Change does not take place at the same speed everywhere, of course. Some branches of industry, for example, still have an apprenticeship model of training. One works with a master for maybe as long as five to ten years, starting out doing trivial tasks and ending up by taking his or her place. Training in music is still like this, partly because playing a musical instrument has changed little in a hundred years.
However, in most areas, as technology and practices change, skills gained through experience are worthless. You don’t have to be very old to remember the old technology: how to use a slide rule or how to feed a punch card into a mainframe. These are lost skills for a lost form of work, and this experience is now not at all useful.
But there is an even more serious problem. In many business fields, experience may not only be irrelevant, it can even work against you. Take, for example, the case of new software that is radically different from the last version. In such cases, old learning can make new learning difficult. We become wedded to familiar technology and give it up with great reluctance.
Another good example took place during the Second World War, when young people learned to fly before they could drive. They did so more quickly and efficiently precisely because they did not have to unlearn some of the natural reactions they might have acquired while learning to drive a car.
But what about management, rather than technology? Surely people have not changed fundamentally over the past several hundred years, so that managing people is a longlasting and transferable skill. It follows that experience in managing people must be a good thing or is it?
In fact, there are considerable differences between generations – of values, rather than biology.
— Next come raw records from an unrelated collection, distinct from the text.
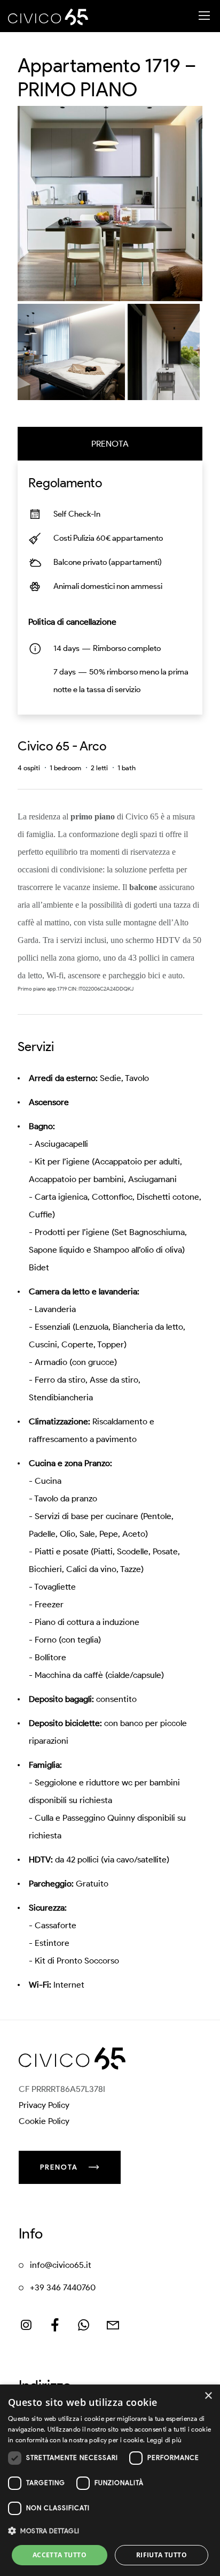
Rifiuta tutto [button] (161, 2554)
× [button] (208, 2396)
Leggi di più (164, 2440)
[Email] (112, 2325)
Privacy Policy (44, 2105)
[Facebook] (55, 2325)
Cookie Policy (44, 2121)
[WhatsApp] (83, 2325)
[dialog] (110, 2480)
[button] (110, 2531)
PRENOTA (110, 444)
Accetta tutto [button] (60, 2554)
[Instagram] (26, 2325)
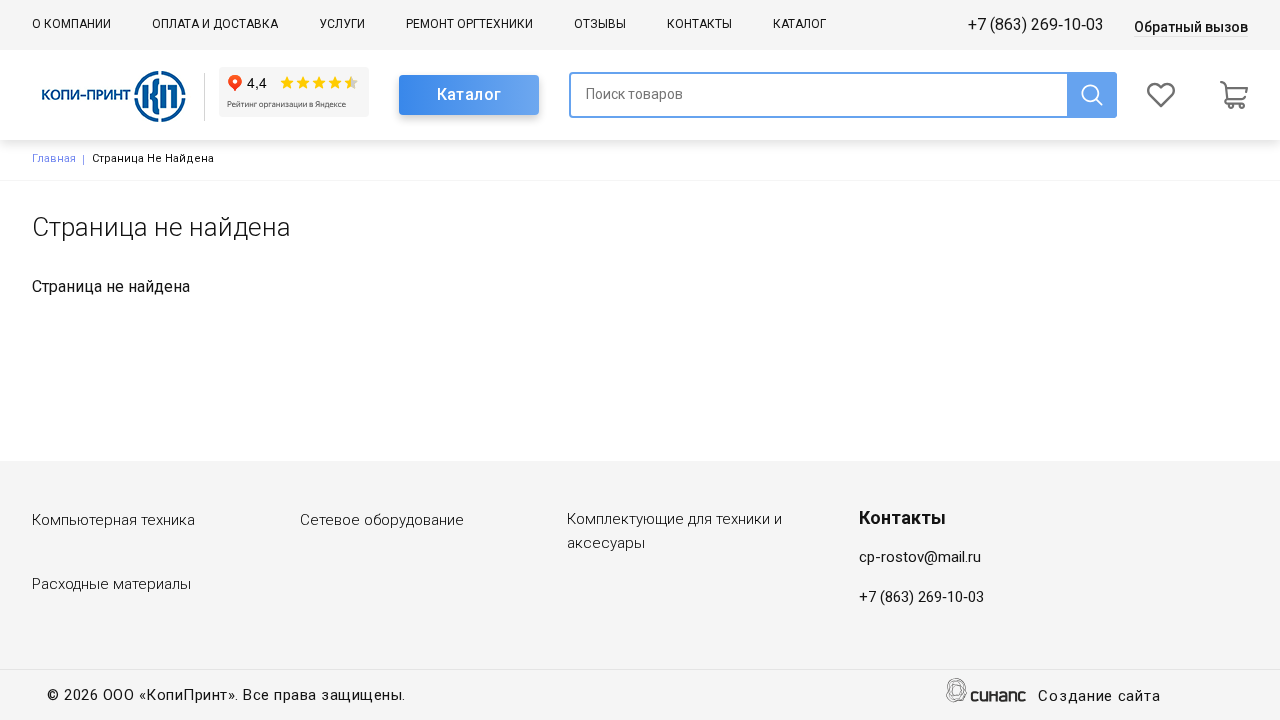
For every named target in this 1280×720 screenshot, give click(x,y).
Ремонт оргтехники (469, 24)
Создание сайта (1099, 696)
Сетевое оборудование (382, 520)
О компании (71, 24)
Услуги (342, 24)
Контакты (699, 24)
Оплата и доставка (215, 24)
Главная (54, 158)
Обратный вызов (1191, 27)
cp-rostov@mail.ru (920, 557)
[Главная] (125, 95)
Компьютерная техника (113, 520)
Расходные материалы (111, 584)
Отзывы (600, 24)
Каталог (799, 24)
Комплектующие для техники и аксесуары (674, 531)
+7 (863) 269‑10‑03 (1036, 24)
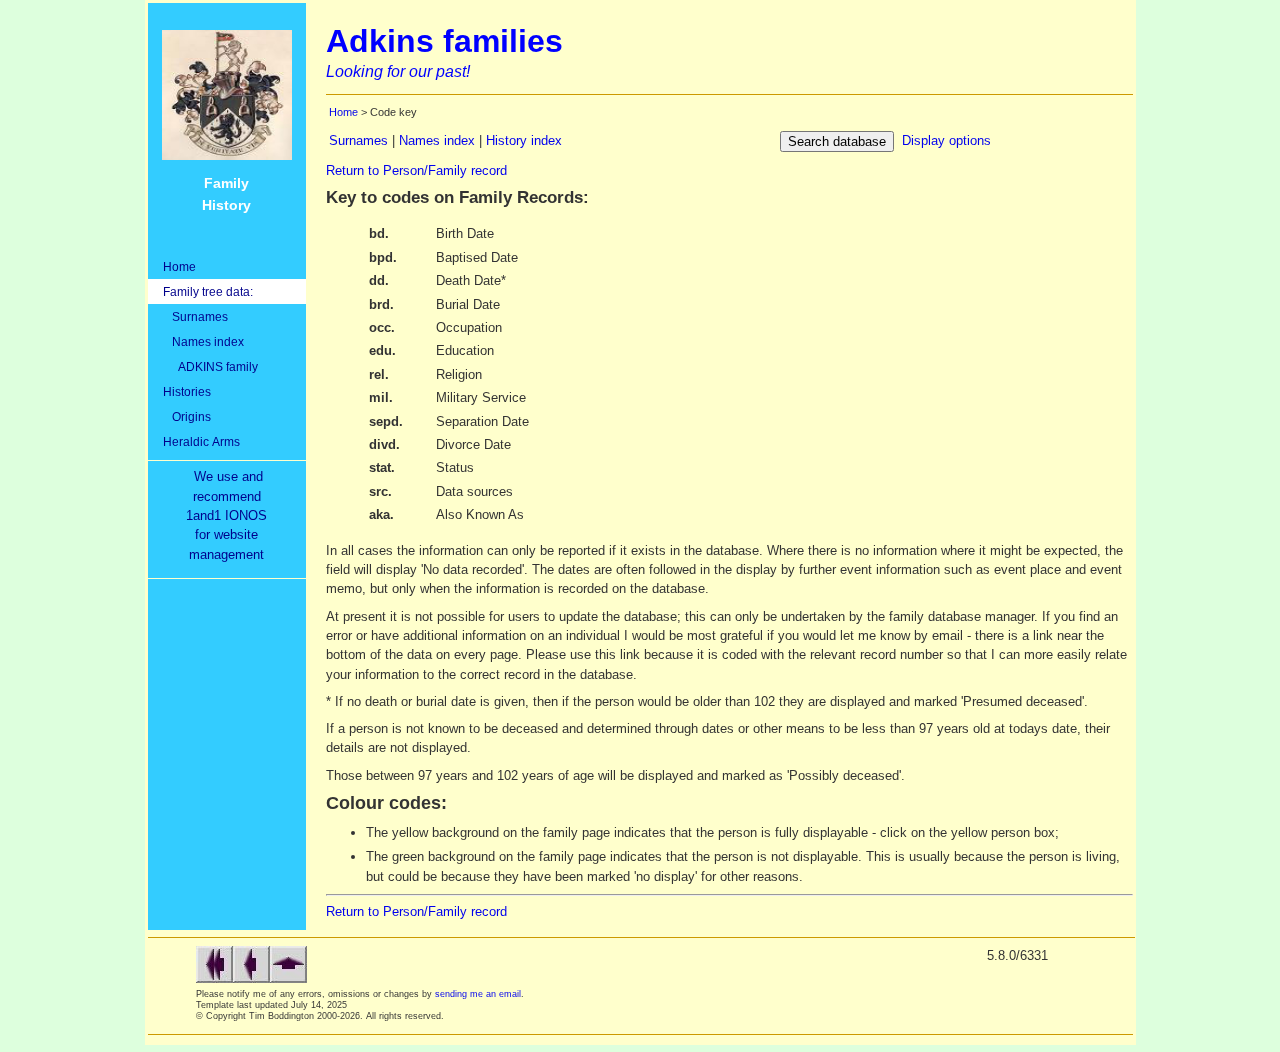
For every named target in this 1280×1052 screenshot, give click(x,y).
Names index (203, 341)
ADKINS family (210, 366)
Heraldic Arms (201, 441)
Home (179, 266)
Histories (187, 391)
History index (524, 140)
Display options (946, 140)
Issues such as job security, empowerment and training opportunities are valued quite differently by different generations. They have other carrots and sticks.
The best lesson of experience is that one really does need constant learning. Just as an actor is only as good as his last production, and a cook is only as good as his last meal, so managers are only as good as the last business problems they have solved. One has to learn to unlearn management techniques that worked in the past and to embrace new ideas.
The best experience, therefore, is learning to learn. If we do this, then our experience will indeed be a good teacher.